__Extracted entries__:
»»

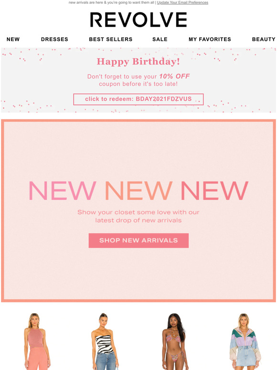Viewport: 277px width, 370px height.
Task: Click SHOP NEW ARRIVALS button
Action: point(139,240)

««
»»

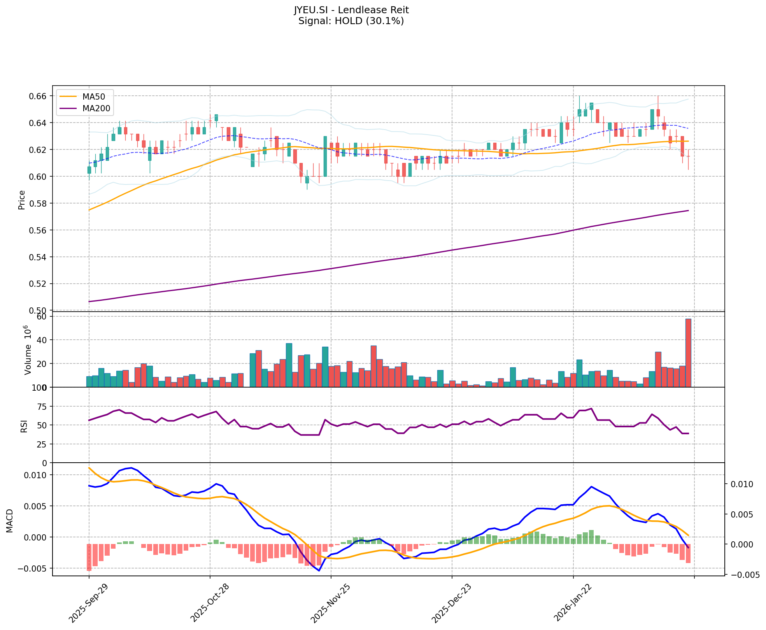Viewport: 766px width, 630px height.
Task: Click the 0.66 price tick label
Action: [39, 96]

««
»»

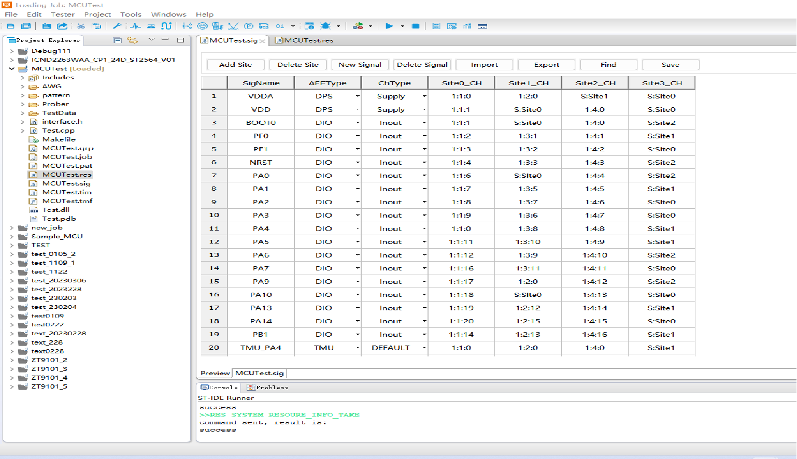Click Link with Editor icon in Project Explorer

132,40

««

__Your instructions__: Can you copy out the records word for word, from the line containing "Viewport: 277px width, 370px height." through the line containing "Action: point(139,240)", with both of those lines included? Leave the pictures out.

__Task answer__:
Viewport: 277px width, 370px height.
Task: Click SHOP NEW ARRIVALS button
Action: point(139,240)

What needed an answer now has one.